- _Given request_: Rewrite the records between the lines holding "Where should I" and "(x=72, y=167)", inclusive, with their requests, and increase every coordinate in the answers by 124. Leave out the pictures.

- _Given information_:
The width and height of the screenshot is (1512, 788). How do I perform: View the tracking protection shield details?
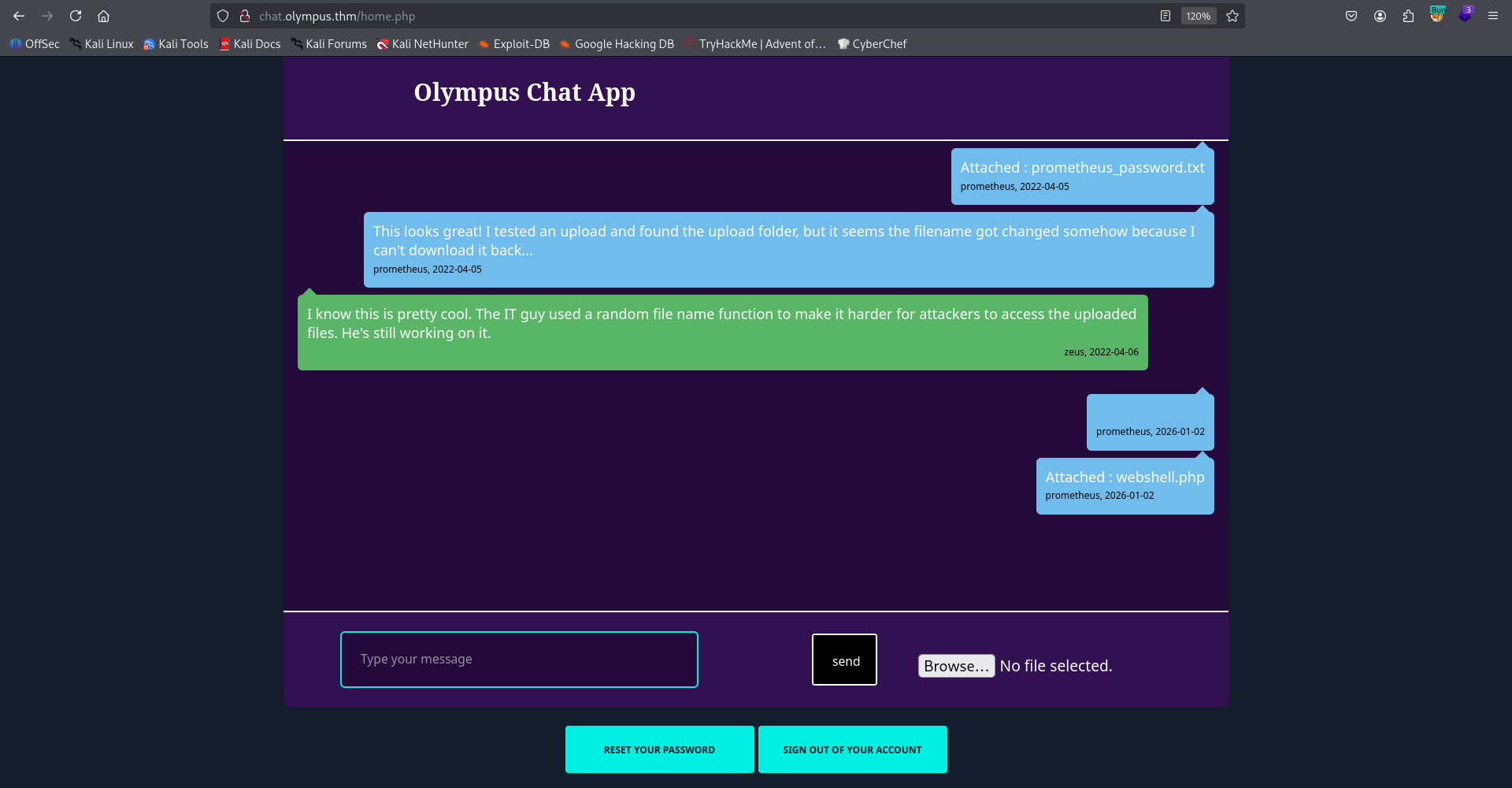coord(223,16)
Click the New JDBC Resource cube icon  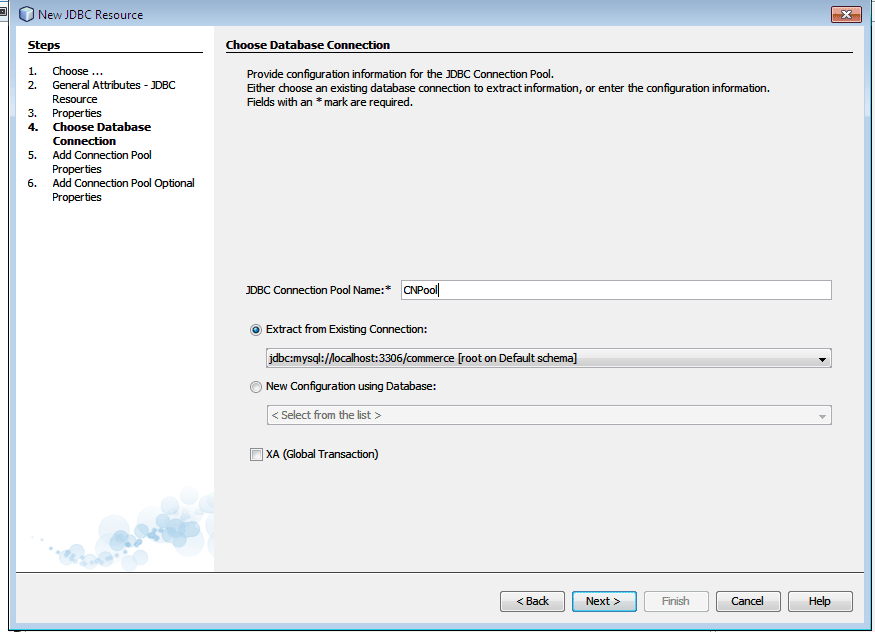pyautogui.click(x=26, y=15)
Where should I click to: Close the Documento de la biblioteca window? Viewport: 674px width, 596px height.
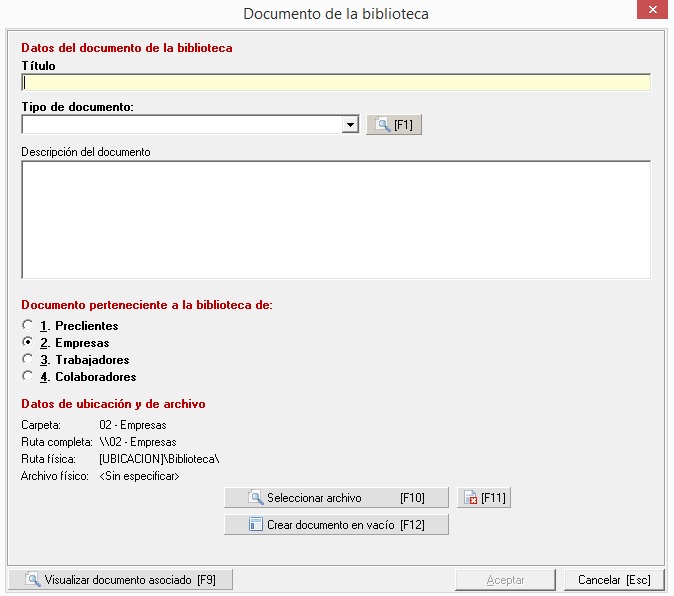coord(650,13)
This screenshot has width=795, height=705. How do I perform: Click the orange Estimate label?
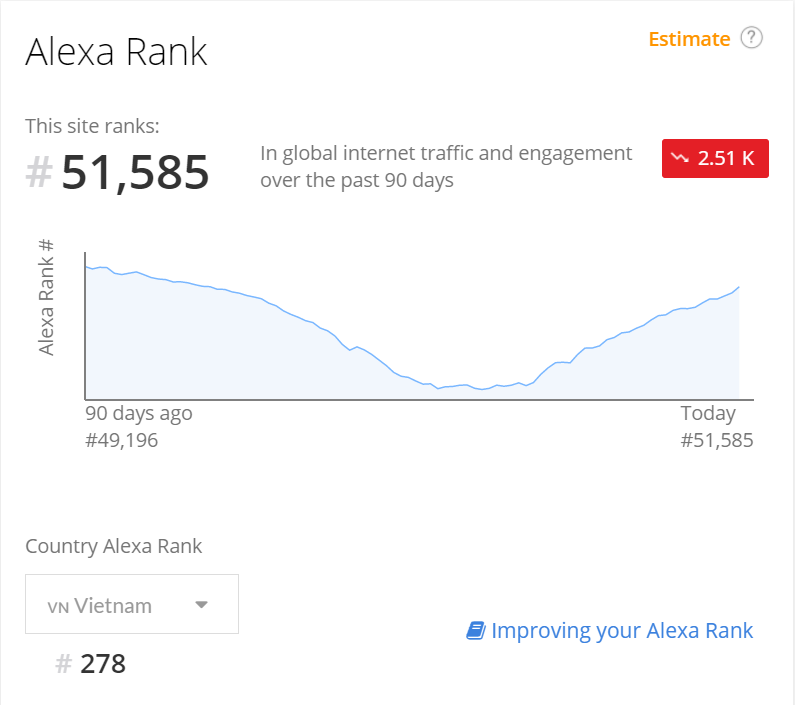[689, 39]
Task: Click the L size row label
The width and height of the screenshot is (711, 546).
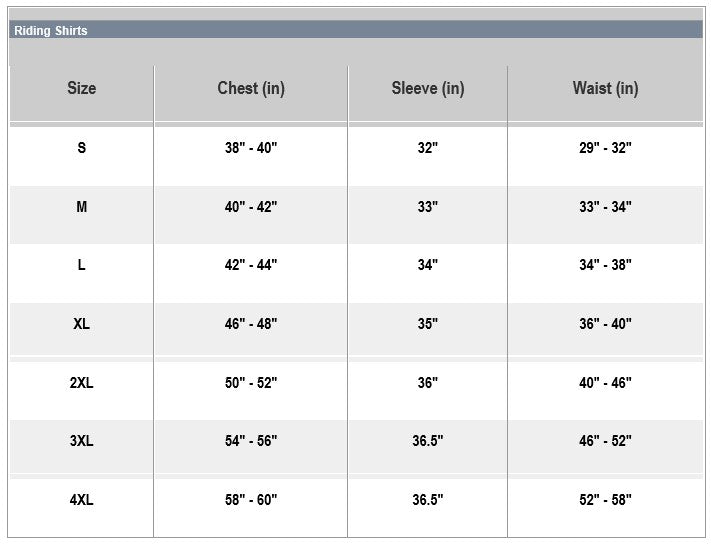Action: pos(82,265)
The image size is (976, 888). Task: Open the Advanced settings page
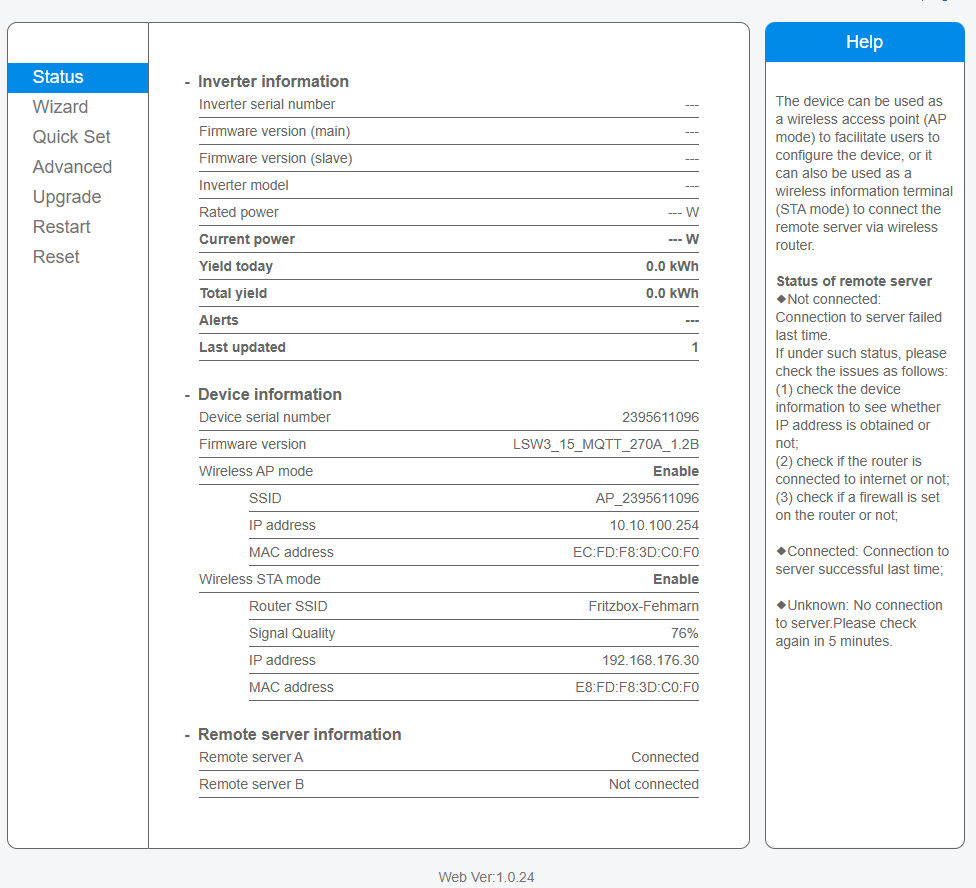(x=72, y=167)
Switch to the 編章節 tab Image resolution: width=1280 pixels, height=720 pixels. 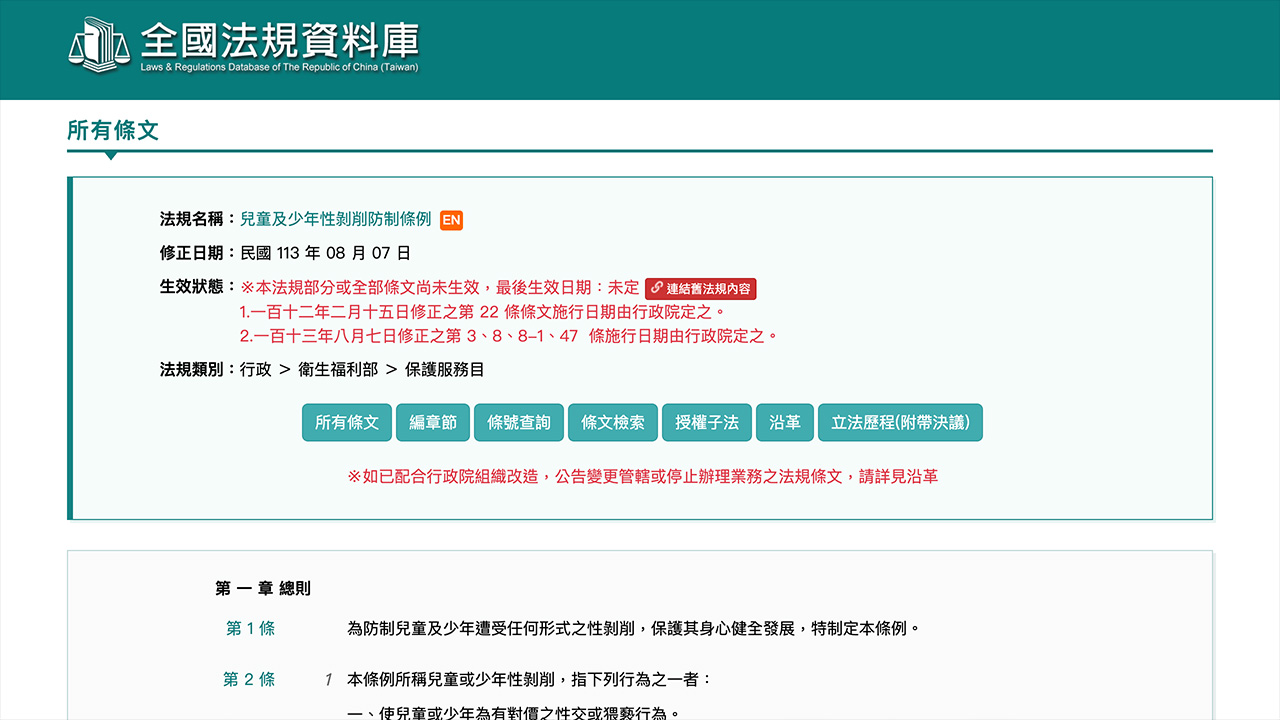click(x=433, y=423)
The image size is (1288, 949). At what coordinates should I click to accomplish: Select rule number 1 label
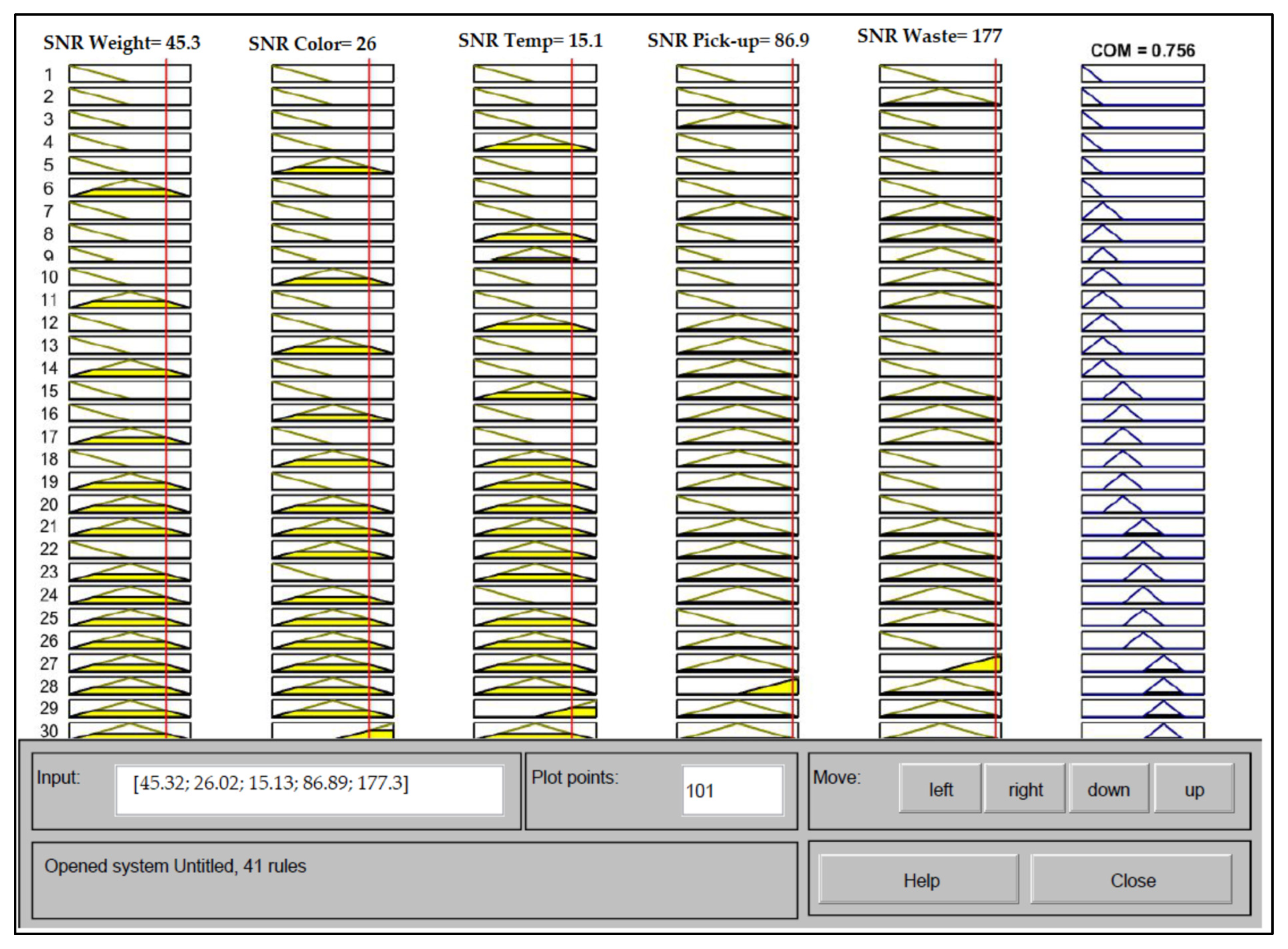click(x=49, y=75)
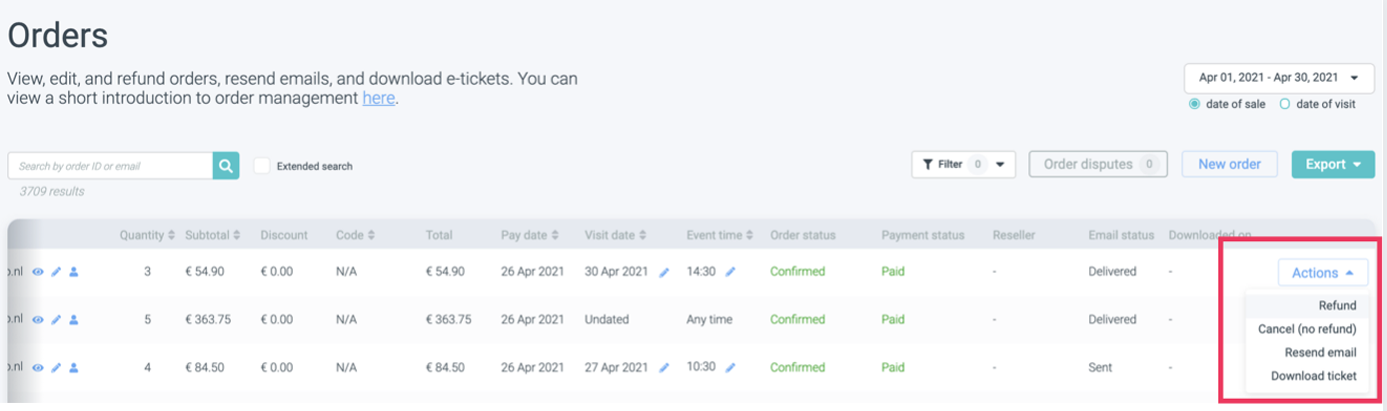Click the New order button

(1229, 164)
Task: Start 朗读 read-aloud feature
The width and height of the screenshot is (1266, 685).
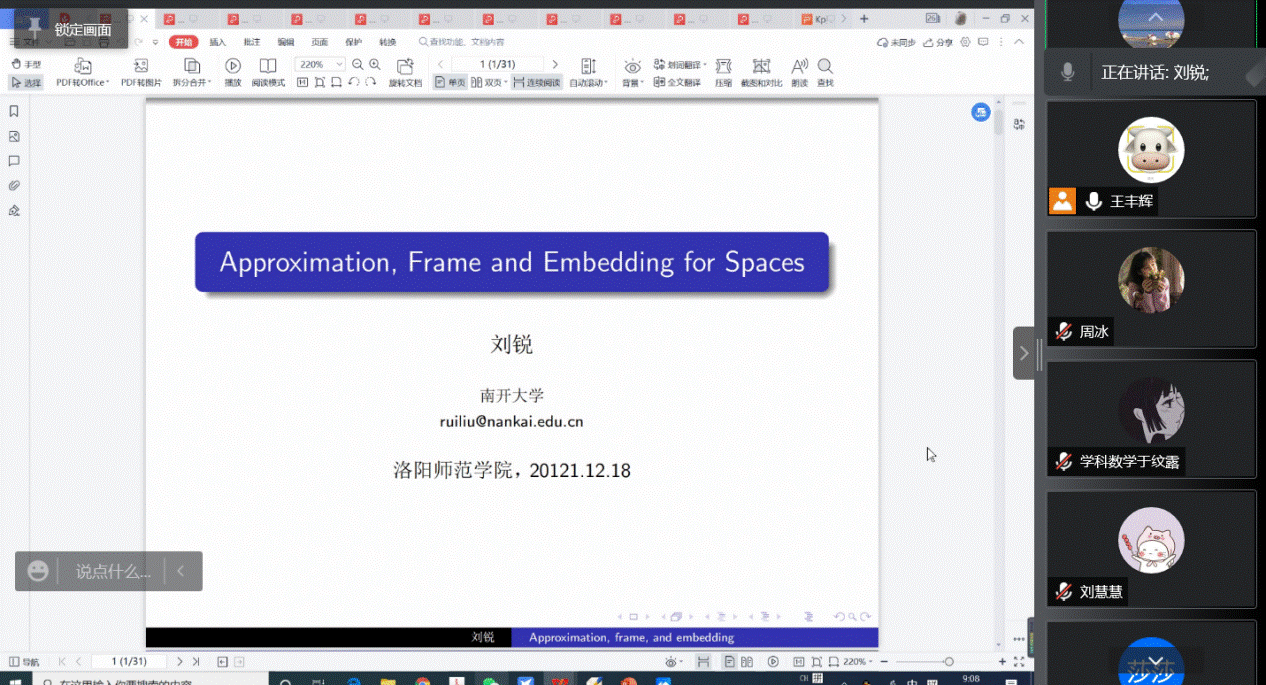Action: coord(799,72)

- _Task output_:
Where should I click to: Close the Documento de la biblioteca window? Viewport: 674px width, 596px height.
coord(774,137)
This screenshot has width=795, height=705. How do I perform: Click the orange Estimate label?
[813, 163]
Task: Click the L size row label
The width and height of the screenshot is (711, 546).
Action: pos(206,389)
The image size is (976, 888). Task: Open the Advanced settings page
(x=196, y=291)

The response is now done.